• Reading text
☆ ☆ ☆

Friday he launched into a less rabid that usual attack on Hillary Clinton-- still a childhood bugaboo-- and asked me which Democrats could win. Eventually he concluded the best choice for president was probably John McCain. He, like many Americans, is laboring under the carefully crafted delusion that McCain is a "moderate."

"At least he supports Roe v Wade," offered Jeremy when I started explaining that McCain is a far right partisan Republican and nothing less. Overall, McCain's voting record is simply atrocious. But when it comes to protecting women's right to choice, he has a perfect score: ZERO. On every single roll call vote that involved family planning (both in terms of abortion and even in terms of contraception), McCain is not any less extreme than Bill Frist, Rick Santorum, Sam Brownback or any frothing-at-the-mouth far right maniac. McCain has just been more successful in hiding it from the general public-- although he has gone out of his way-- dog-whistlin' away-- to make sure the hard core anti-choice fanatics know he's one of them.

Jeremy was dismayed. I don't know if anything will get him to stop thinking Hillary Clinton is Satan but I do know his infatuation with McCain is less reflexive and definitely in question. You can take almost any issue-- aside from torture (which could only be partisan in a world where someone of the calibre of George Bush winds up in the White House)-- and you will find that the reality of McCain is far, far to the right of the image of McCain.

Bill Scher, the always perceptive editor of The Liberal Oasis did an important blog for HUFF PO last year making the case for why John McCain is the most dangerous man in America. Scher's well-thought out essay concludes that "on the biggest issue of them all, the overall direction of our foreign policy, which affects the safety and stability of America and the world, John McCain is as right-wing as they come." Similarly, McCain is anything but a moderate when it comes to the far right's most hated of all programs (and America's most popular): Social Security. He's a firm supporter of privatization (i.e.- slow destruction) of Social Security.

☆ ☆ ☆

• Collected material
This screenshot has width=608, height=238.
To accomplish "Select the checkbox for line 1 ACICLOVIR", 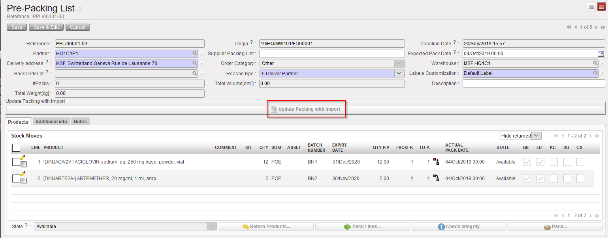I will (x=16, y=162).
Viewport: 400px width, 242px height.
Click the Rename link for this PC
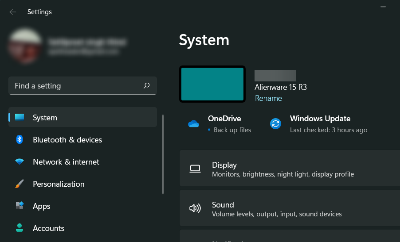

☆ ☆ ☆

• Written exercise A
From the McCain passage, copy the words between "Jeremy was dismayed." and "image of McCain.", inclusive.
• Written exercise B
Render this sentence from the McCain passage in Spanish: "Eventually he concluded the best choice for president was probably John McCain."
• Written exercise C
Decide whether each statement agrees with the McCain passage, answering yes or no and quoting the words that settle it: (i) The writer describes McCain as a moderate. (ii) Bill Scher is the editor of The Liberal Oasis. (iii) McCain supports privatizing Social Security.
The listing has no connection to the McCain passage.

• Final answer A
Jeremy was dismayed. I don't know if anything will get him to stop thinking Hillary Clinton is Satan but I do know his infatuation with McCain is less reflexive and definitely in question. You can take almost any issue-- aside from torture (which could only be partisan in a world where someone of the calibre of George Bush winds up in the White House)-- and you will find that the reality of McCain is far, far to the right of the image of McCain.

• Final answer B
Al final concluyó que la mejor opción para presidente era probablemente John McCain.

• Final answer C
(i) No: "McCain is a far right partisan Republican and nothing less."
(ii) Yes: "Bill Scher, the always perceptive editor of The Liberal Oasis"
(iii) Yes: "He's a firm supporter of privatization (i.e.- slow destruction) of Social Security."